But here’s the thing. Trump is doing great. Look at your 401(k). Unless you sold it off in a panic, it’s pretty close to where it was before Trump launched the tariffs. The tariffs have been paying off – we’re getting good trade deals. Inflation is way down, and jobs are up. Wall Street doesn’t think we’re going to have a recession anymore. If the GOP manages to get the big, beautiful bill passed, America will be pumping next year. And if the economy is pumping, that will help anybody with an (R) behind his name – even the right-wing winner of a primary in North Carolina or Texas. If Trump comes through with tax cuts, peace overseas, closed borders, and a banging economy, we’ll clean up in the midterms. And that means we have the option to try to do better than just limbo under the low bar that is the mediocre likes of Tillis and Cornyn.

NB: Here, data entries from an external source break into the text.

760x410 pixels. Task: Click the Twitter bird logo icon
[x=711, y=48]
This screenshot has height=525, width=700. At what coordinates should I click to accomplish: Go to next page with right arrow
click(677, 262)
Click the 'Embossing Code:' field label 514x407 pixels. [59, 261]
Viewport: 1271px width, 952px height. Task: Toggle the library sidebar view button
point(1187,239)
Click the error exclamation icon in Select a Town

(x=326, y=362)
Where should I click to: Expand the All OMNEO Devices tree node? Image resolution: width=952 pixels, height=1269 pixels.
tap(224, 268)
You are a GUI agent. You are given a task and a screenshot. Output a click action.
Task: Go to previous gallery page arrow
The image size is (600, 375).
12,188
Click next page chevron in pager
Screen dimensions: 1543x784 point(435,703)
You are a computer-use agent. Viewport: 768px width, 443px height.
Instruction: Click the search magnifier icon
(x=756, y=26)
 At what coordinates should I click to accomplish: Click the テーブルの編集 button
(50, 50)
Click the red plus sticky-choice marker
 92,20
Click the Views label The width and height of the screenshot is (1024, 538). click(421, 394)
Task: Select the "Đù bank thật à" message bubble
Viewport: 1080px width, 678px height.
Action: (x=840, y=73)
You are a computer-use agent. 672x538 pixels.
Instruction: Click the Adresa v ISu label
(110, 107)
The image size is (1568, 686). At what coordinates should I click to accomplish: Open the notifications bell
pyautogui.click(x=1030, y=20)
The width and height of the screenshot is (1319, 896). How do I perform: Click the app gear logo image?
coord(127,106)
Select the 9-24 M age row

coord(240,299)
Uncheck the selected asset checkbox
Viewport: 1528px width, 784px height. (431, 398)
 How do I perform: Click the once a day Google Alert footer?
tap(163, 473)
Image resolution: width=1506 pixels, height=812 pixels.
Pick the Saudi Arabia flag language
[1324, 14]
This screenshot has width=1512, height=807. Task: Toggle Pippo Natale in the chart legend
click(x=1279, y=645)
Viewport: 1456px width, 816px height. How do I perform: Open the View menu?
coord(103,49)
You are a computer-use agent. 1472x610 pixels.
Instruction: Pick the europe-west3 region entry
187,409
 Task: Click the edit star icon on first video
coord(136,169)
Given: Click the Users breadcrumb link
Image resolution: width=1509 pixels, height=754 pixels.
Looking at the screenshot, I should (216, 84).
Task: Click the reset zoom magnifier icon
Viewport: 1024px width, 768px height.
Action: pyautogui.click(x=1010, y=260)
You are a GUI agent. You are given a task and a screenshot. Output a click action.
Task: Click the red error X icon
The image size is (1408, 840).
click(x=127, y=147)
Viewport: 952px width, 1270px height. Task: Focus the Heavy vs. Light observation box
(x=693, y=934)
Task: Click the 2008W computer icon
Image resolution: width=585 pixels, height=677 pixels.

Second, we have to look at the incumbents. Are they even likely to win? I’m no expert on North Carolina or Texas, so I reached out to people who are. I’ve also looked at some of the polls, though you should generally trust polls as far as you can throw the governor of Illinois. The bottom line is that Tillis and Cornyn are vulnerable in general. Why are they vulnerable? Because conservatives hate them. Why do conservatives hate them? Because they hate conservatives. Tillis stabbed Trump in the back on Ed Martin, and he’s always there, in the background, being a problem. Nobody in North Carolina likes him. They tolerate him, or at least they did. Will the base come out for him next year? Do you want to risk the Senate on that?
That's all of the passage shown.